Ruth Kligman (January 25, 1930 – March 1, 2010) was an American abstract artist.

==Early life and education==
Kligman was born to a Jewish family in Newark, New Jersey, with ancestors who had come from eastern Europe. Her father was Morris Kligman. Deciding at a young age that she wanted to be an artist, Kligman studied at the Art Students League after moving into New York, as well as the New School for Social Research and New York University.

==Career==

===Painting===
Kligman was an abstract painter, working in New York City. Her works include Joan of Arc and the Light and Deman series. Kligman developed in several directions at different stages in her career, including iconography, gilding, curved canvases, bright primary shapes, and sunset-inspired gradations.

===Writing===
In 1974, Kligman published Love Affair: A Memoir of Jackson Pollock, about her relationship with Pollock.

==Personal life==
Kligman was involved with Jackson Pollock in 1956 for a few months before his death. She was 26 and he was 44 when they met at a gallery where she was working. He was struggling with alcoholism. On August 11, 1956, Pollock had been drinking all day before speeding and losing control of the car in which they and Edith Metzger were traveling. Pollock and Metzger died in the crash. Kligman was thrown free and suffered serious injuries. She then became involved for several years, from about 1957 to 1961, with the artist Willem de Kooning. De Kooning named a painting, Ruth's Zowie, for Kligman's exclamation at seeing it.

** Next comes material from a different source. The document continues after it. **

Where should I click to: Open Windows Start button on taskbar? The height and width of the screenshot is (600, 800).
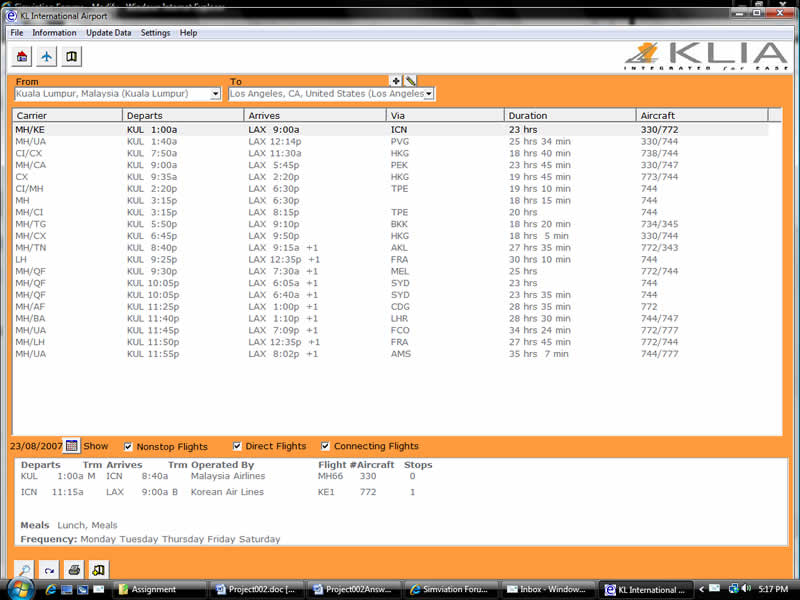coord(18,588)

Artists and photographers featured her in their work, including Irving Penn, Marisol, and Robert Mapplethorpe. She said that she and Andy Warhol had a crush on each other for years. Friendly with Jasper Johns, she continued with her own painting and long shared a studio with Franz Kline on 14th Street in New York. Another source reports she moved into Kline's studio after his death in 1962.

Kligman was married to artist Carlos Sansegundo from the mid-1960s until the late 1970s.

==In popular culture==
In the biographical film Pollock (2000), Ed Harris starred as Pollock, and Jennifer Connelly portrayed Kligman.

==Bibliography==
- Kligman, Ruth (1974). "Love Affair: A Memoir of Jackson Pollock"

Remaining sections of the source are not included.